Even though the numerous defendants in this action were differently situated, faced different threats of liability based on the allegations of the complaint, and likely possessed different defenses, they had chosen to be represented by a single Delaware firm and a single forwarding firm. After the subpoenas were served, defense counsel cancelled the upcoming depositions so that the five individuals could retain new counsel.

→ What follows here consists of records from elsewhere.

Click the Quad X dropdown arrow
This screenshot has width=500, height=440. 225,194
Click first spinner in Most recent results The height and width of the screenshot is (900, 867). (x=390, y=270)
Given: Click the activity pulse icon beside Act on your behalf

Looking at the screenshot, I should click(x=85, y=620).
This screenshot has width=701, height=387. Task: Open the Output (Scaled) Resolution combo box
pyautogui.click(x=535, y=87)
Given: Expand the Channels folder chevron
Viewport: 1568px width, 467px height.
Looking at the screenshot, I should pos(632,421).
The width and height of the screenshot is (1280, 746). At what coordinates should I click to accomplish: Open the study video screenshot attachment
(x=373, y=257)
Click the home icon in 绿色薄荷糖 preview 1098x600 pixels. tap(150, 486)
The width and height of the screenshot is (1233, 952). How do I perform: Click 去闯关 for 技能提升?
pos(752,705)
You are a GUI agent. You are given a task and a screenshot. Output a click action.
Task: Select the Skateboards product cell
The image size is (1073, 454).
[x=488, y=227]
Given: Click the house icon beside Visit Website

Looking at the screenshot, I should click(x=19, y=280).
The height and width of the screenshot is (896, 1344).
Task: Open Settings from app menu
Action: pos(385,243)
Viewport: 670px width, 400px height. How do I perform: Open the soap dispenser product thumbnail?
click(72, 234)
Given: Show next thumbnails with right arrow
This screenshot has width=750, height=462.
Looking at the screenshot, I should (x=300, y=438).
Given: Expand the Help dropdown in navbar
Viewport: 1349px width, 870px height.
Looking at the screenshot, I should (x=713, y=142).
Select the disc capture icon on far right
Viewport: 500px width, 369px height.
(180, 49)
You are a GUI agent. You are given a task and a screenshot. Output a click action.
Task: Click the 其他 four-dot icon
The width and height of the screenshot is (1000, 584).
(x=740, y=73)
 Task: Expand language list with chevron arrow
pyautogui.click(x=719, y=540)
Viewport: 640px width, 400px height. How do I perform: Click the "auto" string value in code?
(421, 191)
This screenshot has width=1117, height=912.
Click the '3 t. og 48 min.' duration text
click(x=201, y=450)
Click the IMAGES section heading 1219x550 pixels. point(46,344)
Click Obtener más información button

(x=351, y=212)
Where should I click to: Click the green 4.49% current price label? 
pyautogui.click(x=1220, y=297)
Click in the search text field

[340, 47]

On October 16, 2017, the defendants moved to stay this case in light of the criminal investigation. Although they claim to seek only a ninety-day stay to allow the new lawyers to familiarize themselves with the civil action and assess their clients’ potential criminal exposure, in reality they seek an indefinite stay. Their proposal contemplates an open-ended postponement of all deadlines and case activity with a status conference after ninety days to update the court and discuss how to proceed. All of the defendants in the case would benefit from the stay, even though only the five individual defendants have received subpoenas.
Inconsistent arguments hurt
During the hearing on the motion to stay, the new lawyers for these defendants expressed deep concern about the seriousness of the government’s interest in their clients’ documents. Yet just months ago, their clients argued vigorously that the plaintiffs’ detailed averments could not state a claim on which relief could be granted, even under the lenient and plaintiff-friendly pleading standard that governs civil cases. Their clients’ prior posture undercuts the lawyers’ current protests. Equally important, the government has not asked for a stay, as it has in other cases, even though all parties agree that the government knows about this litigation. In summary, the criminal proceedings remain at a preliminary, investigatory stage, with no indictments as of yet.